Alcoa's Technical Center supports ELYSIS in the manufacture of proprietary materials for the new anodes and cathodes that are essential to the ELYSIS process. The Rio Tinto technology team in France is creating commercial scale designs for the ELYSIS technology.
Vincent Christ, CEO, ELYSIS commented: “This is a great day for ELYSIS. It means that we are becoming the first technology company in the world to build commercial-size inert anode cells. While we refine the technology in our R&D Centre, we start the construction of our prototype cells. This shows our confidence in our process and in the know-how of our team. The combination of ELYSIS' zero CO2 technology and Quebec's renewable energy will be great competitive advantage for the future.

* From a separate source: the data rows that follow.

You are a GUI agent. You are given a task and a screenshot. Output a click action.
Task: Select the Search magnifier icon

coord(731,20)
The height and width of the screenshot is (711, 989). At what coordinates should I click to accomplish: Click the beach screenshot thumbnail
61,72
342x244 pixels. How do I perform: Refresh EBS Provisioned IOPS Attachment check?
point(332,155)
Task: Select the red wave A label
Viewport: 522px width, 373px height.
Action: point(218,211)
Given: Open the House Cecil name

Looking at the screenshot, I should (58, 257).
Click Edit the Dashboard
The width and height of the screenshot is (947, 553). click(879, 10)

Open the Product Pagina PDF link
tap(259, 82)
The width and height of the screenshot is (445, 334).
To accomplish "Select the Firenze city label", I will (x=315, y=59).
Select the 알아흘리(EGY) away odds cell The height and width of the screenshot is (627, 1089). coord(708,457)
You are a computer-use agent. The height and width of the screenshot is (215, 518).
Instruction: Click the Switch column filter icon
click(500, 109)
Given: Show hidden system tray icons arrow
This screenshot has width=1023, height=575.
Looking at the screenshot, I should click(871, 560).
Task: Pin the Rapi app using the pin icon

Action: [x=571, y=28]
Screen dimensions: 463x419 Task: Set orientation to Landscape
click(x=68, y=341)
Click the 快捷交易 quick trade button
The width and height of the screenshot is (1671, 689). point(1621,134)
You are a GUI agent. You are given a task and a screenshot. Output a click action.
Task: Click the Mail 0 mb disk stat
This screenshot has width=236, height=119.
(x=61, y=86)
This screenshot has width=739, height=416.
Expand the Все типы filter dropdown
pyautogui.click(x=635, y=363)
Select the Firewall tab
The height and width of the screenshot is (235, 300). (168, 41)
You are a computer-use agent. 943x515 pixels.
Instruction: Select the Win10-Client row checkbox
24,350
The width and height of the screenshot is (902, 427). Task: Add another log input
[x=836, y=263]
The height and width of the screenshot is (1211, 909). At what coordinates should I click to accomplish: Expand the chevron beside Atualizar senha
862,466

I would like to thank the government for its support and all the partners for their commitment.”
Samir Cairae, Rio Tinto Aluminium managing director Atlantic Operations and ELYSIS board member added: “Today marks a real step towards the future of the aluminium industry, by progressing this breakthrough technology to cut carbon emissions. Rio Tinto is committed to supporting its ongoing development here in Quebec where we already use clean hydropower to deliver some of the world’s lowest carbon aluminium. Combining this technology with renewable hydropower holds the promise of zero carbon aluminium smelting.”